I am still confused.

On that second partition, do you have only /opt/zimbra on it or is that the entire backup of the old physical server that was running zimbra which includes the previous centos operating system, zimbra, etc. In that case, your primary or current boot partition is what... a vanilla centos 6.6 install that you performed and not related in anyway to your full backup of your zimbra server? If that is the case, you will need to navigate your virtualization software to boot from the secondary partition as you mention.

While I can't speak to that since I don't know your virtualization software, what you do next is based on how you built that second partition if it contains an image of the OS. If you did it with a block level copy then you will have everything you need in the boot records to simply point and boot via your virtualization software. If you did this at the file level then you need to research grub, set the boot flag for that secondary partition before you have any success I would think.

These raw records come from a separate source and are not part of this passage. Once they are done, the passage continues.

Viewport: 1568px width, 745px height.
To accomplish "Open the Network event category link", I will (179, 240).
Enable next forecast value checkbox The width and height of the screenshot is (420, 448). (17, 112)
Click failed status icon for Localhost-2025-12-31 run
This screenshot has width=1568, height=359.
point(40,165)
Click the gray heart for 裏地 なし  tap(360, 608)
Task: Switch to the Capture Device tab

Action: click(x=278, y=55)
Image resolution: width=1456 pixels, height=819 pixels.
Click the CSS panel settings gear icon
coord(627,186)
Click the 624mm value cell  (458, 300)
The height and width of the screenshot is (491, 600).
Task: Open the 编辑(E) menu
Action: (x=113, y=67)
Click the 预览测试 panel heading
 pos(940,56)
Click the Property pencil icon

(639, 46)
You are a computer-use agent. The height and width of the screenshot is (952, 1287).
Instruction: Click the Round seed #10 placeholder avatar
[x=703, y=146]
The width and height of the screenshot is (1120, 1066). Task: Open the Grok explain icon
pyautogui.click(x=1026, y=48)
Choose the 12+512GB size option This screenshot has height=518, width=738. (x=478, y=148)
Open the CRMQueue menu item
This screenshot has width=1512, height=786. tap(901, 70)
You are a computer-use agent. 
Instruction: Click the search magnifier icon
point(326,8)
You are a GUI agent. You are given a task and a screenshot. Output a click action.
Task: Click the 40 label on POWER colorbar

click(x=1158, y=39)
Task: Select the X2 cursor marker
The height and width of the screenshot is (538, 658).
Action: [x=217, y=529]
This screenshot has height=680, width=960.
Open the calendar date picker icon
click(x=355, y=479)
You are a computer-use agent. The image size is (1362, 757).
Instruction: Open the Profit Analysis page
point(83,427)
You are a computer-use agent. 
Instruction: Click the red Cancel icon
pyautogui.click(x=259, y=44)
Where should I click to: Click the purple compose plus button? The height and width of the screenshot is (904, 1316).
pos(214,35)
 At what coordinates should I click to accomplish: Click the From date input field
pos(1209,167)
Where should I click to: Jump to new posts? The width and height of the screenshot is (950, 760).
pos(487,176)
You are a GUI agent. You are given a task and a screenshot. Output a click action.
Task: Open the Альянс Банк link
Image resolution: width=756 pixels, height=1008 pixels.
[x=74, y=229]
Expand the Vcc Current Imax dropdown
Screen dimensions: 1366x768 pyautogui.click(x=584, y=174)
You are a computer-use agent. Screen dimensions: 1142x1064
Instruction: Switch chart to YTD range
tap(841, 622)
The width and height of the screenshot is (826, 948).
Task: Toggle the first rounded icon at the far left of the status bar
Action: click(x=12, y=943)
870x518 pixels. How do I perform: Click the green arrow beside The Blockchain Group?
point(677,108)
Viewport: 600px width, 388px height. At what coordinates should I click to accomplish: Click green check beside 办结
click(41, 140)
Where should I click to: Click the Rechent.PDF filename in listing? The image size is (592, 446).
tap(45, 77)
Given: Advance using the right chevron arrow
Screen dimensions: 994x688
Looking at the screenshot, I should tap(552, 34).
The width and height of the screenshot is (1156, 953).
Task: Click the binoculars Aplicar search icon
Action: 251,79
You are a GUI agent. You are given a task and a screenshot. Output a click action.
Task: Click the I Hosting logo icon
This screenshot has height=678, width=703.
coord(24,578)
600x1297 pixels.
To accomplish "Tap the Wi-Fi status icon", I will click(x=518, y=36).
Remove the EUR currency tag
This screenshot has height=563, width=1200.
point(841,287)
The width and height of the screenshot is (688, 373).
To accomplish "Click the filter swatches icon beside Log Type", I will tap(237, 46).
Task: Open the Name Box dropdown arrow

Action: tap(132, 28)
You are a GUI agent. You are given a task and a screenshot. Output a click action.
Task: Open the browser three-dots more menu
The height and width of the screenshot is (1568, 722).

Another way is to take your current centos 6.6 install that boots... install the zimbra software only, then mount the second partition with just the zimbra files as /opt/zimbra or use a symlink or use a bind mount so that those old /opt/zimbra files are in place. All depends on what that backup really means. We do physical zimbra machine transfers at the file level all the time so it's not complicated but there are certain steps to perform. It's only 2-3 steps but this is how we practice disaster recovery of losing DC's and servers.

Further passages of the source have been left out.